╭─ Source passage
Here, the R component consists of information about key facial points, and edges, whereas the L component represents only the amount of light falling on the face. Now, after the elimination of the L component from a face image, the R component is still able to represent the key facial features and edges, which are the most important information for our modality-invariant feature representation. Moreover, the L component corresponds to the low-frequency part of an image, whereas the R component corresponds to the high-frequency part. One widely accepted assumption in the literature [27, 37] is that L remains approximately constant over a local $3\times 3$ neighborhood.

In literature, a wide range of approaches has been proposed to reduce the illumination effect. In those methods, mainly two different mathematical operations are used: division and subtraction. Methods like [37, 38] used division operation and methods like [33, 42] used subtraction operation. In the case of subtraction operation, at first, the image is converted to the logarithmic domain to convert the multiplicative IRM into an additive one, as shown in Eq. 3. Since, the division operation is “ill-posed and not robust in numerical calculations” [33] due to the problem of divided by zero, it is better to apply subtraction operation to eliminate the L component.
╰─
■ What to work on:
a) Do the following statements agree with the passage on illumination? Answer yes or no for each, and quote the words from the passage that decide it.
(i) The L component corresponds to the high-frequency part of an image.
(ii) The R component represents only the amount of light falling on the face.
(iii) With the subtraction operation, the image is first converted to the logarithmic domain.
b) Return the stretch of the passage on illumination starting with "Here, the R" and going on through "local $3\times 3$ neighborhood.".
c) Answer these questions from the passage on illumination.
(i) Which two mathematical operations are mainly used to reduce the illumination effect?
(ii) Which component corresponds to the high-frequency part of an image?
(iii) What problem makes the division operation ill-posed?
╭─ Study material
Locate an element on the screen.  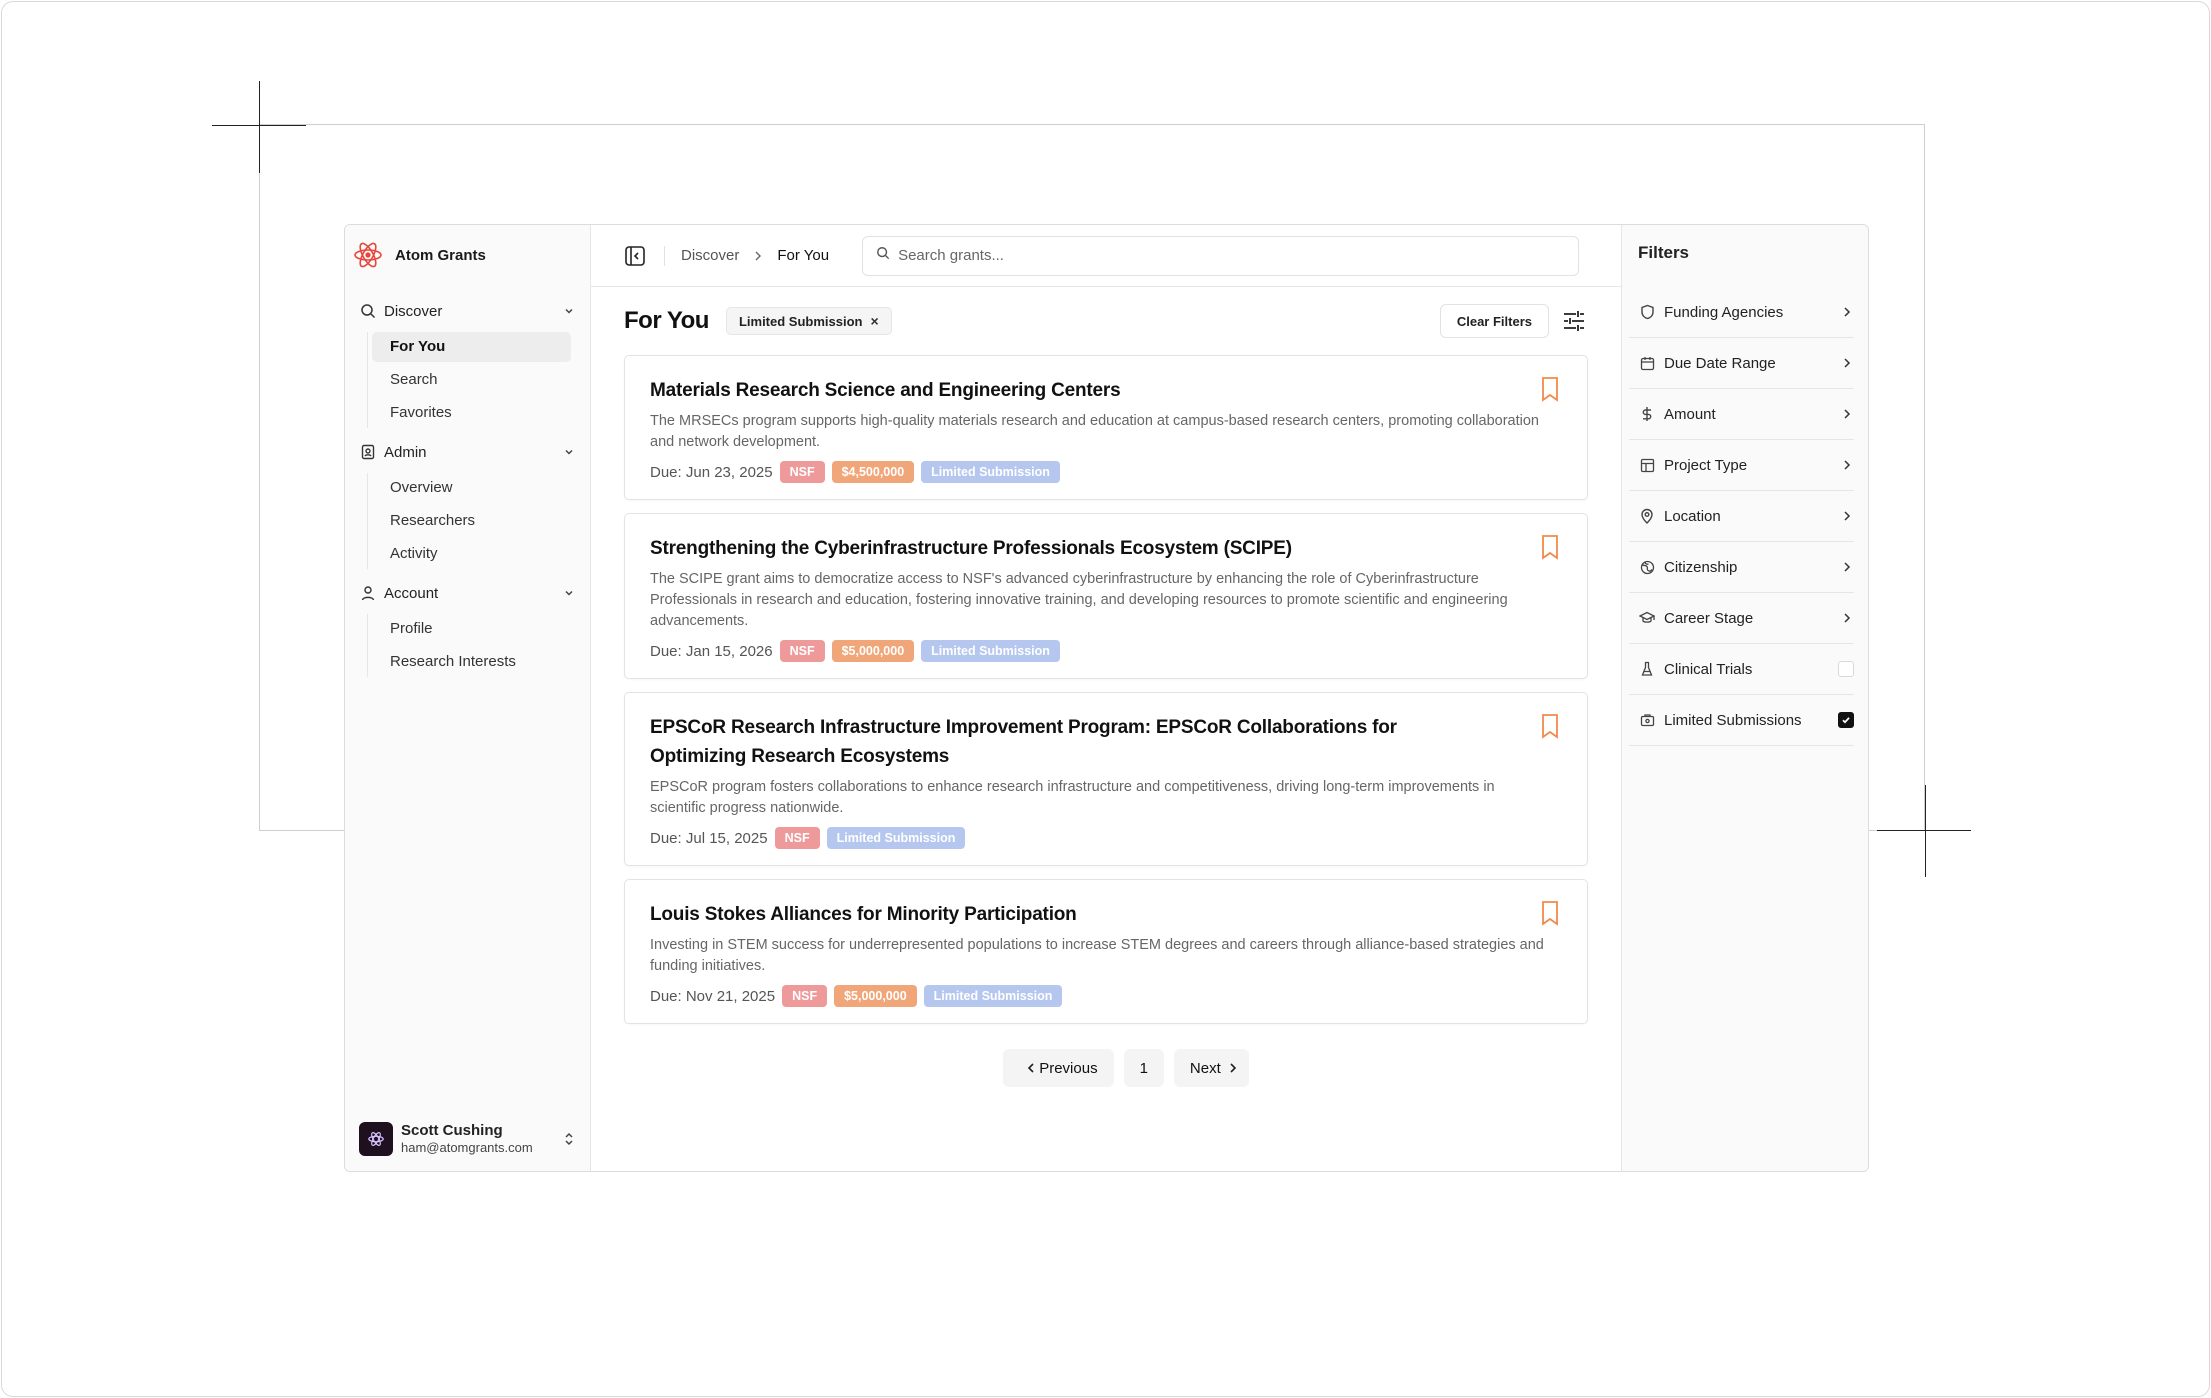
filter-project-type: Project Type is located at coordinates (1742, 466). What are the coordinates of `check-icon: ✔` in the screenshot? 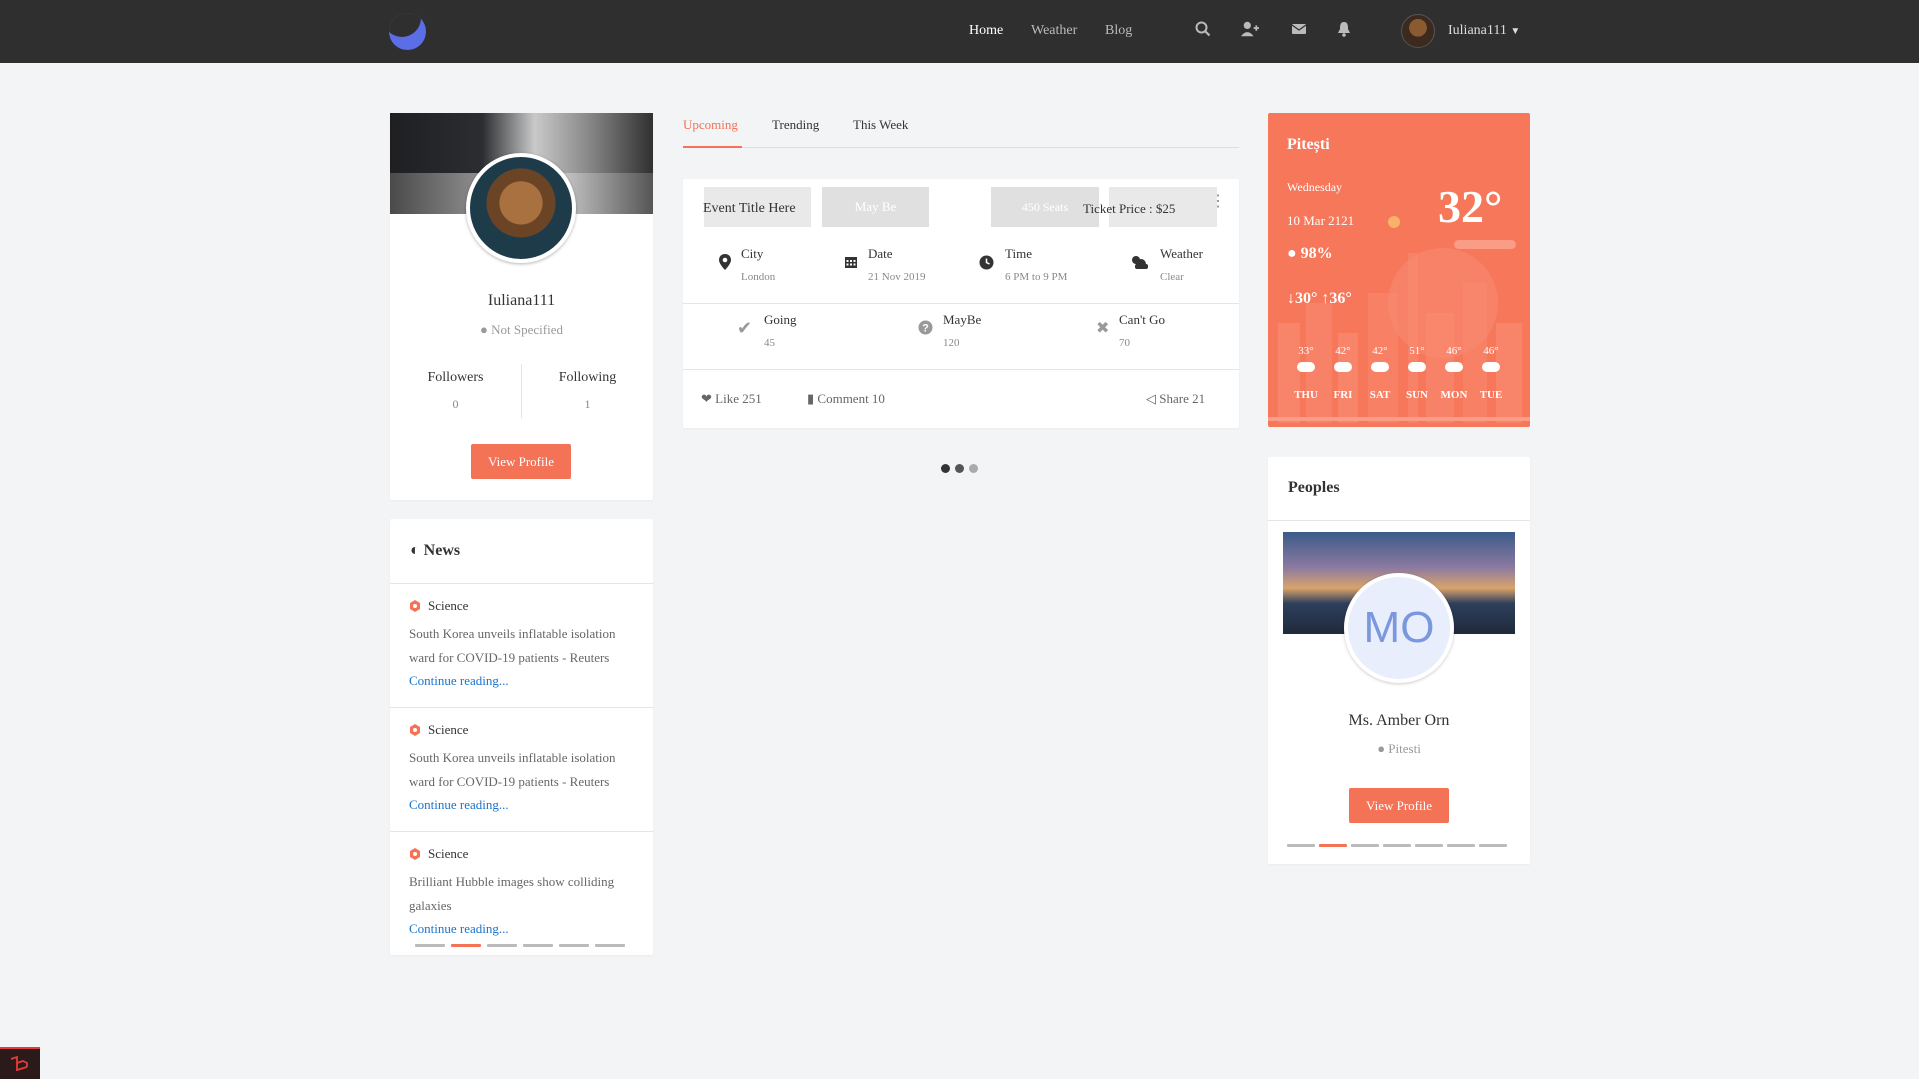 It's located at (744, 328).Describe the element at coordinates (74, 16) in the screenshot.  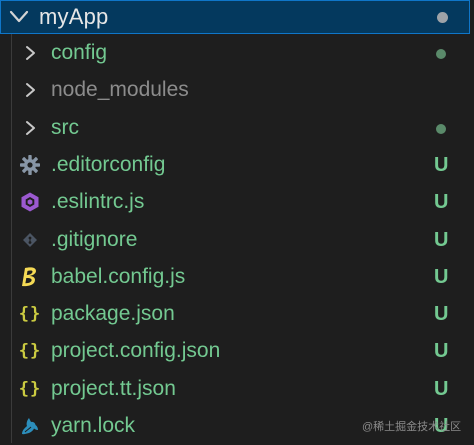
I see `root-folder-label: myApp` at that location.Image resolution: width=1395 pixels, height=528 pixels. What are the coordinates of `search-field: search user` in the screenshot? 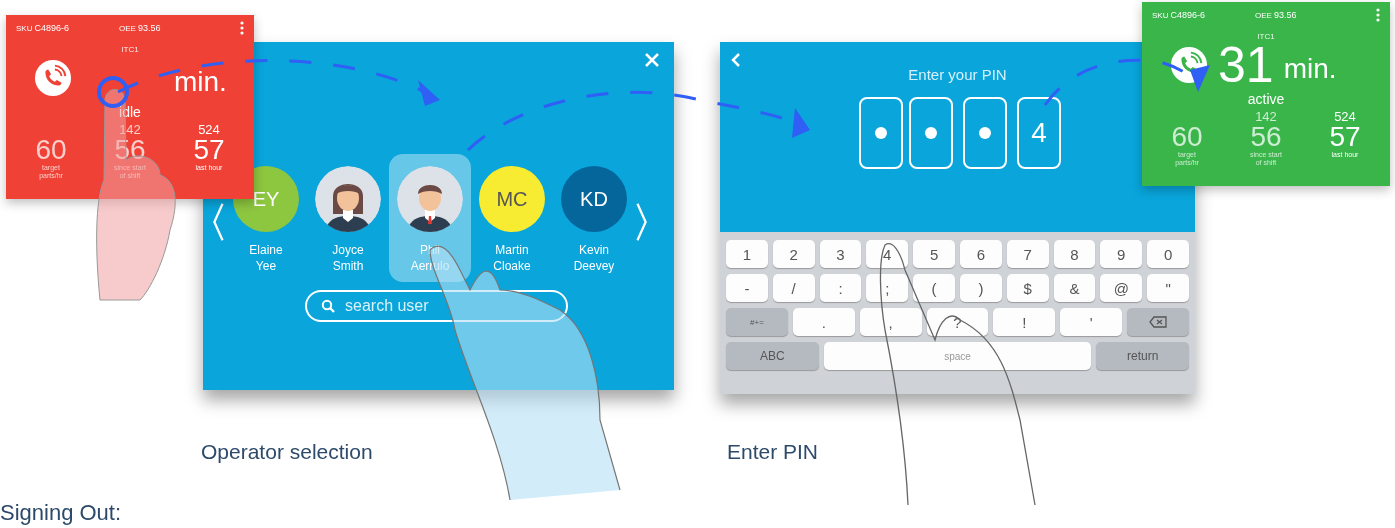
╰─
■ Outputs in order:
a)
(i) No: "the L component corresponds to the low-frequency part of an image, whereas the R component corresponds to the high-frequency part"
(ii) No: "the L component represents only the amount of light falling on the face"
(iii) Yes: "at first, the image is converted to the logarithmic domain"

b)
Here, the R component consists of information about key facial points, and edges, whereas the L component represents only the amount of light falling on the face. Now, after the elimination of the L component from a face image, the R component is still able to represent the key facial features and edges, which are the most important information for our modality-invariant feature representation. Moreover, the L component corresponds to the low-frequency part of an image, whereas the R component corresponds to the high-frequency part. One widely accepted assumption in the literature [27, 37] is that L remains approximately constant over a local $3\times 3$ neighborhood.

c)
(i) Division and subtraction
(ii) The R component
(iii) The problem of divided by zero